Cinema com Rapadura

OPINIÃO   quinta-feira, 05 de janeiro de 2017

Invasão Zumbi (2016): claustrofobia, velocidade e mortos-vivos

Um dos mais eletrizantes longas de terror a ser lançado nos últimos anos, esta produção sul-coreana bebe muito do ritmo acelerado das animações orientais.

Desde seus primórdios, os roteiros dos filmes de zumbi têm fortes raízes em alegorias sociais, utilizando a selvageria contagiante dos mortos-vivos e/ou a forma como os humanos reagem às criaturas como uma metáfora para os males que afligem nossa civilização. O sul-coreano “Invasão Zumbi” não foge a esta regra (e fica aqui o meu protesto contra o genérico título que “Trem Para Busan” ganhou no Brasil).

Escrito e dirigido pelo estreante em live-action Sang-ho Yeon, a trama do longa mostra o empresário Sok-woo (Yoo Gong), um pai relapso que, após decepcionar sua filha Soo-an (Soo-an Kim) em seu aniversário, resolve fazer a vontade da menina e levá-la para ver a mãe na cidade de Busan. No trem para lá, uma epidemia se alastra pelo país, transformando os infectados em zumbis raivosos e, obviamente, infecta também alguns dos passageiros do veículo, forçando os não-infectados a lutarem por suas vidas.

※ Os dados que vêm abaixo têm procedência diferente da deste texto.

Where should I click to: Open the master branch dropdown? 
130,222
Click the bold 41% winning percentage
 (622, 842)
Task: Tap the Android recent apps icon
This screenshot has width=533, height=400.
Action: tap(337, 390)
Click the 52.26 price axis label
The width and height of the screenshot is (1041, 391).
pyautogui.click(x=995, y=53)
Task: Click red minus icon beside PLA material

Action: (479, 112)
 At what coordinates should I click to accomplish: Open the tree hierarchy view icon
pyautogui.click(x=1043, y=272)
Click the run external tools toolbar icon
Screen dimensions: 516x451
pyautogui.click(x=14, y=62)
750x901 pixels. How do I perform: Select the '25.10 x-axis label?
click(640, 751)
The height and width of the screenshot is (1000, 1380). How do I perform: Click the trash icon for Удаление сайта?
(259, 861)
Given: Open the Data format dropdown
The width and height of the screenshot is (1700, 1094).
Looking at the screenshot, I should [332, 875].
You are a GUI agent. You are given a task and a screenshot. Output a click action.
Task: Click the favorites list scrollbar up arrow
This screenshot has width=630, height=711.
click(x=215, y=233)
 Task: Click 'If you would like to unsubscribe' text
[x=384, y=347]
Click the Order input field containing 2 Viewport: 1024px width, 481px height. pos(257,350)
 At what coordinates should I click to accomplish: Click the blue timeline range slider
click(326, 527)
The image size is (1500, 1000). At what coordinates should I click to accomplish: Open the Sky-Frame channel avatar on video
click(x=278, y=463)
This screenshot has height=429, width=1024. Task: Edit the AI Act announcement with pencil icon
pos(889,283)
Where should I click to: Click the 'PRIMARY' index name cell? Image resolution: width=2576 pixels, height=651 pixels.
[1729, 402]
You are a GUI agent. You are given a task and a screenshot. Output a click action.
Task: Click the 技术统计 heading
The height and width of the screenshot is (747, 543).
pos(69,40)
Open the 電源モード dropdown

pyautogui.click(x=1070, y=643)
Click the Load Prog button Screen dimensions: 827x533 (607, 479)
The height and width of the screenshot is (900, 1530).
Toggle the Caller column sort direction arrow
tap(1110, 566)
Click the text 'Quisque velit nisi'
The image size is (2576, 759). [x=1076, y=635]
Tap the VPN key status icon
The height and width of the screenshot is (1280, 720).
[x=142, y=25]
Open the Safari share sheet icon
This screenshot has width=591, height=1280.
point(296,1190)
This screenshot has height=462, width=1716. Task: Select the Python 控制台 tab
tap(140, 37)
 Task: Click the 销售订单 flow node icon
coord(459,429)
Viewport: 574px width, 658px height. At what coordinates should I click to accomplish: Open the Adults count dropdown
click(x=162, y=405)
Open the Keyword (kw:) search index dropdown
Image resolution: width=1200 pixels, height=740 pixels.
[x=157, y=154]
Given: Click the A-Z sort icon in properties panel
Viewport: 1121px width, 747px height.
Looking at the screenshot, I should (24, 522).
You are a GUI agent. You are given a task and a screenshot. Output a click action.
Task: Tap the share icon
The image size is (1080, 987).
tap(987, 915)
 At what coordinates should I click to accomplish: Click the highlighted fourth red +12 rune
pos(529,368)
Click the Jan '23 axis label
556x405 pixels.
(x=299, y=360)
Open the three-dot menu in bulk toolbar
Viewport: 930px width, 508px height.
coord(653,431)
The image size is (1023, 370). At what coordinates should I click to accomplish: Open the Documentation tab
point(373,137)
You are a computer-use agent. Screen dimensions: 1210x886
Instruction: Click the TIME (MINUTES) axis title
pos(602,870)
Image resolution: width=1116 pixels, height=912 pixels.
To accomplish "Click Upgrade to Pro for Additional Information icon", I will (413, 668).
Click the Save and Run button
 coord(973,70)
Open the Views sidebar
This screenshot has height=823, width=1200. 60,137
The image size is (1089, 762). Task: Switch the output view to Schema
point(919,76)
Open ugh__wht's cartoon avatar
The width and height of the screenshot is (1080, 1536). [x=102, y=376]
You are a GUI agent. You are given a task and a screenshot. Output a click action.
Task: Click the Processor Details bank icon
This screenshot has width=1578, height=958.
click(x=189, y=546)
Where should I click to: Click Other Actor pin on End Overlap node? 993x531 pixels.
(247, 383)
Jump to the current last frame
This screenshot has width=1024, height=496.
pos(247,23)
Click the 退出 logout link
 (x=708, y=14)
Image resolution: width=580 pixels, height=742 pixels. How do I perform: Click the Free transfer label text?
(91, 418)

Como pode ser visto, o filme segue a cartilha básica de filmes de terror. Um prólogo apresenta a ameaça, os personagens são apresentados (dando tempo para o público conhecer e simpatizar e/ou desgostar deles) e depois o inferno acontece. Até mesmo os demais personagens da narrativa são estereótipos carismáticos, facilmente reconhecíveis e deveras apegáveis (ou detestáveis).

Temos o pai de família abnegado (Dong-seok Ma, o membro mais carismático do elenco), sua esposa grávida (Yu-mi Jung), o casal de jovens estudantes (Woo-sik Choi e Sohee), o mendigo “invisível” (Gwi-hwa Choi) e, é óbvio, o vilanesco empresário (Eui-sung Kim), representando a arrogante mentalidade corporativa, certamente o grande antagonista do cinema mundial contemporâneo.

Na melhor tradição do melodrama oriental, há um certo overacting por parte dos atores, entretanto isso faz parte do método de atuação coreano e, inclusive, combina com o ritmo acelerado da narrativa. Em alguns momentos, a pequena atriz Soo-an Kim soa aborrecida, mas aos poucos ela ganha força para conquistar o público. Há ainda uma dinâmica interessante entre o protagonista vivido por Yoo Gang e os personagens de Dong-seok Ma e Eui-sung Kim. O primeiro representa o que ele deveria ser, ou seja, corajoso e altruísta. O outro, o que ele pode vir a ser se continuar no seu caminho atual, um homem covarde e egoísta. O melhor e o pior da humanidade encarnados – às vezes, com um exagero que só pode ser proposital, especialmente no terceiro ato.

Um dos maiores diferenciais da produção é a intensidade com que tudo acontece, com a montagem se mostrando tão acelerada quanto o veículo de passageiros do título original. Existem bolsões para cimentar a trama e conectar o público com os personagens – que funcionam bem para fazer com que torçamos por sua sobrevivência ou morte – e são colocados quase como rápidas paradas estrategicamente em uma estação, com o ritmo acelerado sendo o padrão da produção, quase em paralelo com o andar da locomotiva.

Vindo do mundo da animação, Yeon sabe da importância do visual ao se contar uma narrativa cinematográfica. Por mais que o roteiro seja “simples”, a narrativa torna-se mais carregada justamente porque Yeon entende que não precisa colocar tudo que o público precisa saber através de diálogos, que elementos visuais podem transmitir essas informações de forma tão ou mais eficiente que palavras.

Neste sentido, desde o figurino dos personagens e a maquiagem feral dos zumbis, passando pela forma fantástica que ele fotografa o claustrofóbico trem e a assustadora estação, palco de uma complexa cena de ação, até o clímax em campo aberto, local onde uma verdadeira massa de mortos vivos é apresentada (pense na “pirâmide” de desmortos de “Guerra Mundial Z”, mas na horizontal), tudo é milimetricamente pensado para transmitir o máximo de informação e sentimento através de imagens.

A energia frenética do longa combina com suas performances e alegorias mais exageradas, fazendo de “Invasão Zumbi” um dos mais honestos e interessantes longas de terror dos últimos anos. Recomendado.